Wear rubber gloves to avoid burning your skin.
Keep your fingers away from your eyes.
- 1 habanero or Scotch bonnet chili pepper
- 1 lb lean ground pork
- 1 lb lean ground chuck (80% lean)
- 1/2 cup finely chopped scallions (white and light green parts only)
- 2 tbsp packed bark brown sugar
- 1 tbsp fresh lime juice
- 1 tbsp soy sauce
- 1 1/2 tsp fresh, minced, thyme leaves
- 1 1/2 tsp allspice
- 1 tsp kosher or sea salt
- 1/2 tsp ground cinnamon
- 1 garlic clove, minced
Toppings:
- Pineapple Salsa
- Freshly ground black pepper
- 6 brioche buns, split
To Make:
Wearing rubber gloves, remove and discard the stem and seeds from the habanero. Mince the habanero and place in a large bowl. Add the remaining ingredients, and then gently form 6 patties of equal size, each about 1 inch thick. With your thumb or the back of a spoon, make an impression in the patty about 1 inch wide. This will keep the burgers from forming a dome as the cook. Refrigerate the patties until ready to grill.
2. prepare the grill for direct cooking over medium heat (350°F to 450°F)
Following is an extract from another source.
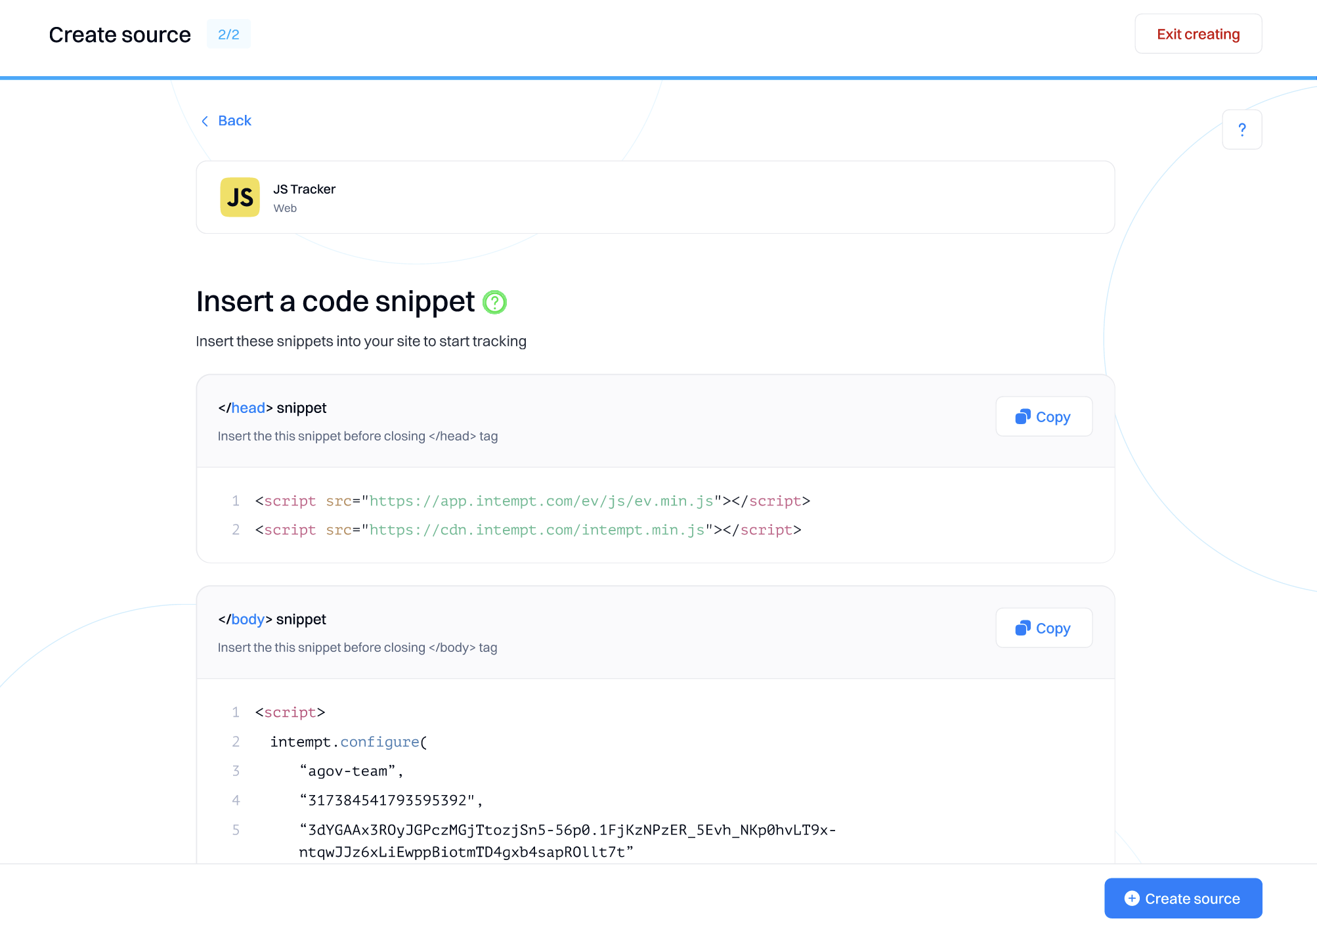Image resolution: width=1317 pixels, height=927 pixels.
Task: Copy the body snippet code
Action: tap(1044, 628)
3. Prepare the Pineapple Salsa.
4. Generously season the patties on both sides with pepper, then grill over direct medium heat, with the lid closed, until cooked to medium doneness (160°F), 10 to 12 minutes, turning once. During the last 30 seconds to 1 minute of cooking time, toast the buns, cut side down, over direct heat
5. Build each burger on a bun with a patty and pineapple salsa. Serve immediately.